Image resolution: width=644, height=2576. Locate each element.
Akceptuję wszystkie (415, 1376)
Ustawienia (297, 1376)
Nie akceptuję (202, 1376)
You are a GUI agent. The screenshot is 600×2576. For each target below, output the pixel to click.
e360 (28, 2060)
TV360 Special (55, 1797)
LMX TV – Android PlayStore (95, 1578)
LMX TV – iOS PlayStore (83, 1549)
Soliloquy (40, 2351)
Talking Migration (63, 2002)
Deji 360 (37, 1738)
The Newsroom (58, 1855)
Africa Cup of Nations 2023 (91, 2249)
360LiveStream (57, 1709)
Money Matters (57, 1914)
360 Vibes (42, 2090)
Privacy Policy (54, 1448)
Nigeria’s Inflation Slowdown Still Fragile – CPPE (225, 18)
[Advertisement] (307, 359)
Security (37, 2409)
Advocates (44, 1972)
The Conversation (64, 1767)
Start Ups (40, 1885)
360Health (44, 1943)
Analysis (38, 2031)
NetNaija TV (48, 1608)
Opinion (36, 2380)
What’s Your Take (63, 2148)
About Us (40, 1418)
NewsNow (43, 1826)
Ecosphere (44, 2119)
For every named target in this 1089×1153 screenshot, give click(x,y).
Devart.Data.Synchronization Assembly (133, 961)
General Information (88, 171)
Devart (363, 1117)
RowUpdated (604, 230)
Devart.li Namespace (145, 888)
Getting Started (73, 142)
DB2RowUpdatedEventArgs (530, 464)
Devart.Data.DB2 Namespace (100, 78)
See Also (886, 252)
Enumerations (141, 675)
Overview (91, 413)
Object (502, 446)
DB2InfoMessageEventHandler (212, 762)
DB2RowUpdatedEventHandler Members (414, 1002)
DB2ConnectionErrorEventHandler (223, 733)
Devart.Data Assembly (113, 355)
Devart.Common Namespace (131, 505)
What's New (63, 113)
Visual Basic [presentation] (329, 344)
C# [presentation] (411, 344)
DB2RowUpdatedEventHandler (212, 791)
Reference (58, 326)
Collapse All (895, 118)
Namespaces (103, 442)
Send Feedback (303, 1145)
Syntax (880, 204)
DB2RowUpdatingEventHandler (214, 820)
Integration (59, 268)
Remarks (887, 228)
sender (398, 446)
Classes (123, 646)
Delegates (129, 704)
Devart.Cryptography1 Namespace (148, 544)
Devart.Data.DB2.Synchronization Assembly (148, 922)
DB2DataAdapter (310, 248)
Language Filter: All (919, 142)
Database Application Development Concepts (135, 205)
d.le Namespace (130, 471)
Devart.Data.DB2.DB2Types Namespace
========
-- What you will do --
Copy out the records word for word, from the line containing "What’s Your Take (63, 2148)" through the last of the records, with both ends included.

-- Exercise solution --
What’s Your Take (63, 2148)
About Us (40, 1418)
NewsNow (43, 1826)
Ecosphere (44, 2119)
For every named target in this 1089×1153 screenshot, give click(x,y).
Devart.Data.Synchronization Assembly (133, 961)
General Information (88, 171)
Devart (363, 1117)
RowUpdated (604, 230)
Devart.li Namespace (145, 888)
Getting Started (73, 142)
DB2RowUpdatedEventArgs (530, 464)
Devart.Data.DB2 Namespace (100, 78)
See Also (886, 252)
Enumerations (141, 675)
Overview (91, 413)
Object (502, 446)
DB2InfoMessageEventHandler (212, 762)
DB2RowUpdatedEventHandler Members (414, 1002)
DB2ConnectionErrorEventHandler (223, 733)
Devart.Data Assembly (113, 355)
Devart.Common Namespace (131, 505)
What's New (63, 113)
Visual Basic [presentation] (329, 344)
C# [presentation] (411, 344)
DB2RowUpdatedEventHandler (212, 791)
Reference (58, 326)
Collapse All (895, 118)
Namespaces (103, 442)
Send Feedback (303, 1145)
Syntax (880, 204)
DB2RowUpdatingEventHandler (214, 820)
Integration (59, 268)
Remarks (887, 228)
sender (398, 446)
Classes (123, 646)
Delegates (129, 704)
Devart.Cryptography1 Namespace (148, 544)
Devart.Data.DB2.Synchronization Assembly (148, 922)
DB2DataAdapter (310, 248)
Language Filter: All (919, 142)
Database Application Development Concepts (135, 205)
d.le Namespace (130, 471)
Devart.Data.DB2.DB2Types Namespace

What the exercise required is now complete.